2. SOUNDBITE (English) Noah Feldman, Harvard Law School professor:
"President Trump's conduct, as described in the testimony and evidence, clearly constitutes impeachable high crimes and misdemeanors under the Constitution. In particular, the memorandum and other testimony relating to the July 25th, 2019 phone call between the two presidents, President Trump and Presidents Zelenskiy more than sufficiently indicates that President Trump abused his office by soliciting the president of Ukraine to investigate his political rivals in order to gain personal political advantage, including in relation to the 2020 election. Again, the words abuse of office are not mystical or magical. They are very clear. The abuse of office occurs when the president uses a feature of his power, the awesome power of his office, not to serve the interests of the American public, but to serve his personal individual, partisan electoral interests."

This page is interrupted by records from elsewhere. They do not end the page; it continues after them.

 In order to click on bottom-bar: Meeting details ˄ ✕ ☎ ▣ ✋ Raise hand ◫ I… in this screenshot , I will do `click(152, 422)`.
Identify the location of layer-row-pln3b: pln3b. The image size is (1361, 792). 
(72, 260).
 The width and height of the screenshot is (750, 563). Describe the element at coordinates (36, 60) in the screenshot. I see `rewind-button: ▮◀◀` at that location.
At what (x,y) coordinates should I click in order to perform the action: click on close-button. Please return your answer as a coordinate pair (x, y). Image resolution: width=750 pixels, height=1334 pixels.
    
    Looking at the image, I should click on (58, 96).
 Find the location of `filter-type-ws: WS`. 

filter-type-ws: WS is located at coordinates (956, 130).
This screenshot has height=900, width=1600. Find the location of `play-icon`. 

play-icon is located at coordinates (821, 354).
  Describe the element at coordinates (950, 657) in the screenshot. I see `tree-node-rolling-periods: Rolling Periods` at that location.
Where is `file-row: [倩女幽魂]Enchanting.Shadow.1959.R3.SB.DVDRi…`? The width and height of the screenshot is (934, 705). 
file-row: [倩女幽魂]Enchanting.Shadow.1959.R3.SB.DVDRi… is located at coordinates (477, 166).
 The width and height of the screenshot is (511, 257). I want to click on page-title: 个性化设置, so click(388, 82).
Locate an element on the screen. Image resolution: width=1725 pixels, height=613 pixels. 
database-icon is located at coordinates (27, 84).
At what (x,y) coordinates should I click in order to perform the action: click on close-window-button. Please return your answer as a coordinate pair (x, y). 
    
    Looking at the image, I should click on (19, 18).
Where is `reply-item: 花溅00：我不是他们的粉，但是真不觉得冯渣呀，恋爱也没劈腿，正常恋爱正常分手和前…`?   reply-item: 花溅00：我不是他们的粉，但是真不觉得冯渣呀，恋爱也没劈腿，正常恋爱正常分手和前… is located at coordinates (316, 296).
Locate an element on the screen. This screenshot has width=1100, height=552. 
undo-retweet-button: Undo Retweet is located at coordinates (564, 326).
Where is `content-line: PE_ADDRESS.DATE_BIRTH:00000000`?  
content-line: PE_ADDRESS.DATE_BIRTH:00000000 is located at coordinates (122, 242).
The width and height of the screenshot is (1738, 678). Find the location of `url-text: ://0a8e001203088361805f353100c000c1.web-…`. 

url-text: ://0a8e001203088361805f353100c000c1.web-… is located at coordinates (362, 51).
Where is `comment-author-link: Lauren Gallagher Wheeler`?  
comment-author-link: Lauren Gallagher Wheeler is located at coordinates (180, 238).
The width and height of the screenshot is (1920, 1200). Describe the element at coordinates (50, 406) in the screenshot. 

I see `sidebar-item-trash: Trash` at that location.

4. Wide, back view of hearing
5. SOUNDBITE (English) Pamela Karlan, Stanford Law School professor:
"Based on the evidence we record before you. What has happened in the case today is something that I do not think we have ever seen before. A president who has doubled down on violating his oath to faithfully execute the laws and to protect and defend the Constitution. The evidence reveals a president who used the powers of his office to demand that a foreign government participate in undermining a competing candidate for the presidency. "
7.SOUNDBITE (English) Pamela Karlan, Stanford Law School professor:
"Put simply, a president should resist foreign interference in our elections, not demand it and not welcome it. If we are to keep faith with our Constitution and with our republic, President Trump must be held to account."
8. SOUNDBITE (English) Michael Gerhardt, University of North Carolina law professor:
"If left unchecked, the president will likely continue his pattern of soliciting foreign interference on behalf of the next election. And, of course, his obstruction of Congress."
10. SOUNDBITE (English) Jonathan Turley, George Washington University law professor:
"Will an a slipshod impeachment make us less mad? Will it only invite an invitation for the madness to follow every future administration? That is why this is wrong. It's not wrong because President Trump is right. His call was anything but perfect. It's not wrong because the House has no legitimate reason to investigate the Ukrainian controversy. It's not wrong because we're in an election year. There is no good time for an impeachment. No. It's wrong because this is not how you impeach an American president. This case is not a case of the unknowable. It's a case of the peripheral. We have a record of conflicts, defenses that have not been fully considered unsubpoenaed witness with material evidence. To impeach a president on this record would expose every future president to the same type of inchoate impeachment."
The House Judiciary Committee's first impeachment hearing quickly burst into partisan infighting Wednesday as Democrats charged that President Donald Trump must be removed from office for enlisting foreign interference in U.S. elections and Republicans angrily retorted there were no grounds for such drastic action.
The Judiciary Committee was hearing Wednesday from legal experts to determine whether Trump's actions stemming from the July 25 phone call with Ukraine's president rose to the constitutional level of “high crimes and misdemeanors" warranting impeachment.
At the hearing, Republican witness Jonathan Turley, a law professor at George Washington University, said that the Democrats were bringing a "slipshod impeachment" case against the president based on secondhand information. Still, Turley didn't excuse the president’s behavior.
“It is not wrong because President Trump is right," according to Turley. He called Trump's call with Ukraine “anything but 'perfect," as the president claims. “A case for impeachment could be made, but it cannot be made on this record," he said.
The remaining three witnesses, all called by Democrats, argued for impeachment.
Stanford Law School professor Pamela Karlan pointedly rebutted comments from Georgian Republican Doug Collins that the hearing was only hearing from law professors who hadn't had time to review the Intelligence Committee's report.
"I'm insulted by the suggestion that as a law professor, I don't care about those facts," she said, adding "but everything I read on those occasions tells me that when President Trump invited, indeed demanded, foreign involvement in our upcoming election, he struck at the very heart of what makes this a republic to which we pledge allegiance."
Michael Gerhardt of the University of North Carolina at Chapel Hill argued that if Congress fails to impeach here, then the impeachment process has lost all meaning.
The political risks are high for all parties as the House presses only the fourth presidential impeachment inquiry in U.S. history.